--- Provided text ---
Microsoft should compete by making the best stuff, not by creating the illusion that they have no competition and you have no choices. 
Microsoft Office is admittedly the biggest and arguably the best. But sometimes the biggest and best of something is like with cars and trucks – you aren’t going to need or notice the difference unless you’re in a race or going off road. 
Maybe you’re somebody who doesn’t need the Microsoft Monster Truck of computing and would be happier with a Honda, is my point.  

they’re not trying

Won’t you try just a little bit harder?
Couldn’t you try just a little bit more?

One of the things I love about Grateful Dead lyrics is that they so often speak to the mundane hours of my life. Tonight, I have come much closer to the firm belief that Microsoft isn’t trying anymore to do anything but rake in piles of money, and that we should all try to help them see alternative perspectives of existence.

For several years, I’ve been making websites using a MS product called Publisher. It’s a component of the MS Office productivity suite, along with Word, Excel, Powerpoint, etc. Publisher is designed for making websites, flyers, newsletters, etc. Desktop publishing, basically, as contrasted with word processing. It’s good, in the sense that a big Cadillac sedan is good. The problem is, the freeway isn’t running anymore, as you’ll see.  .

Recently, I used Publisher to create a website for a client. I uploaded it, checked it, and all appeared well. Then I got an email from my client, saying the site was messed up. I checked it with Firefox and Chrome browsers – all good – then Internet Explorer (IE). In IE, images were wrong. Some were misplaced, and none were really right.

Normally, when you right-click on an image with a browser, you can view the image separate from the background, and save it if you wish. In IE, it was as if the whole web page was one solid background, and the images on it weren’t images at all.
---
Work instruction 1 :: In one to three sentences, explain why the post about Microsoft Publisher says that in Internet Explorer the images on the page "weren’t images at all."
Work instruction 2 ::
Answer these questions using the post about Microsoft Publisher:
(a) Which Microsoft product has the author been using to make websites for several years?
(b) In which two browsers did the client's site look fine?
(c) How did the client report that the site was messed up?
Work instruction 3 ::
Decide whether each statement agrees with the post about Microsoft Publisher:
(a) Publisher is part of the Microsoft Office suite.
(b) The images displayed incorrectly in Chrome.
(c) The author calls Microsoft Office the biggest.
The items that come next are drawn from a separate source and are not connected to the post about Microsoft Publisher.
--- Listed records ---
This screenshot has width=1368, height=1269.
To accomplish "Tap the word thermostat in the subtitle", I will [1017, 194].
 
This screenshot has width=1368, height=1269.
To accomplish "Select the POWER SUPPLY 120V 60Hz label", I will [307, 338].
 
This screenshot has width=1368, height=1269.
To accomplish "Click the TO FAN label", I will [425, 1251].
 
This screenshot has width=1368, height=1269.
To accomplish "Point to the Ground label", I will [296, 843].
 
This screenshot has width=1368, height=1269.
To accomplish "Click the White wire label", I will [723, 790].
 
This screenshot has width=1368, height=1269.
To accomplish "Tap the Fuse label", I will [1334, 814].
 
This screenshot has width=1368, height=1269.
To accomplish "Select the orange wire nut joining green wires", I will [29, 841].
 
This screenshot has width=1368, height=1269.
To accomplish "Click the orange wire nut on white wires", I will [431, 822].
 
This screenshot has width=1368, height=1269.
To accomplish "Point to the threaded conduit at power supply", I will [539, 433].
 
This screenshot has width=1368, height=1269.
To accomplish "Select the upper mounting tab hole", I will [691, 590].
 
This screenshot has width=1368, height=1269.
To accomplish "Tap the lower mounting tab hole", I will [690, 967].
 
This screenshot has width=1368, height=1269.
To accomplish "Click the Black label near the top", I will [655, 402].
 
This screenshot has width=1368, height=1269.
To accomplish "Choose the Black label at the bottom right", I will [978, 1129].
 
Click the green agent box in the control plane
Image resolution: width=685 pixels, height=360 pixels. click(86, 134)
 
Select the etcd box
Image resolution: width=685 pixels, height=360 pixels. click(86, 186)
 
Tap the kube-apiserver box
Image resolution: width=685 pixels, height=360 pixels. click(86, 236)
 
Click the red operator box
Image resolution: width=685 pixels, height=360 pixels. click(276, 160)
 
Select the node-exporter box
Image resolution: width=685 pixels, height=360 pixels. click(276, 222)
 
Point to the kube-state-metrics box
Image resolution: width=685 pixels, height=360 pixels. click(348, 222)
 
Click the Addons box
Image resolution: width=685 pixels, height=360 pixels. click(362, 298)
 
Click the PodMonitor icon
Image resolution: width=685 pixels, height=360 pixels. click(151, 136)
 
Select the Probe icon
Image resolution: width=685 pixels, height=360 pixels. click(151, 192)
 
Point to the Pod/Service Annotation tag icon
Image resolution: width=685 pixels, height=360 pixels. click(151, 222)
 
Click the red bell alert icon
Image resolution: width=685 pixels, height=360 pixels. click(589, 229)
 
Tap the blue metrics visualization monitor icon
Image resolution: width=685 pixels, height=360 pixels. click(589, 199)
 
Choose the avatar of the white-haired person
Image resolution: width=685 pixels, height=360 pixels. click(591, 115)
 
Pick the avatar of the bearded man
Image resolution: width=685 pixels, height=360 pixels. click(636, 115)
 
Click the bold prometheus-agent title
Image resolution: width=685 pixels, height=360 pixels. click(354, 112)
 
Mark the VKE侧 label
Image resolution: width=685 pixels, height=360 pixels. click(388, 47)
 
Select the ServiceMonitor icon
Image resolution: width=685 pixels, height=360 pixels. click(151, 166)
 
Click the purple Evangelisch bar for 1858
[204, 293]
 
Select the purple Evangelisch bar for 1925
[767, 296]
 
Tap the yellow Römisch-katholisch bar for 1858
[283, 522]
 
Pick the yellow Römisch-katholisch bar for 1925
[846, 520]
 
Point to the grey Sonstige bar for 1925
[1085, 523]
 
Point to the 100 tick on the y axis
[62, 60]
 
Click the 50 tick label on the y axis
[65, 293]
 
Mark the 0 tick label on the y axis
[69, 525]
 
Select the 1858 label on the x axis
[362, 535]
---
Answer box 1 :: Normally, right-clicking an image in a browser lets you view it apart from the background and save it. In Internet Explorer, the whole web page behaved as if it were one solid background, so the images could not be handled as separate images.

Answer box 2 ::
(a) Publisher.
(b) Firefox and Chrome.
(c) By email.

Answer box 3 ::
(a) Yes: "It’s a component of the MS Office productivity suite"
(b) No: "I checked it with Firefox and Chrome browsers – all good"
(c) Yes: "Microsoft Office is admittedly the biggest and arguably the best."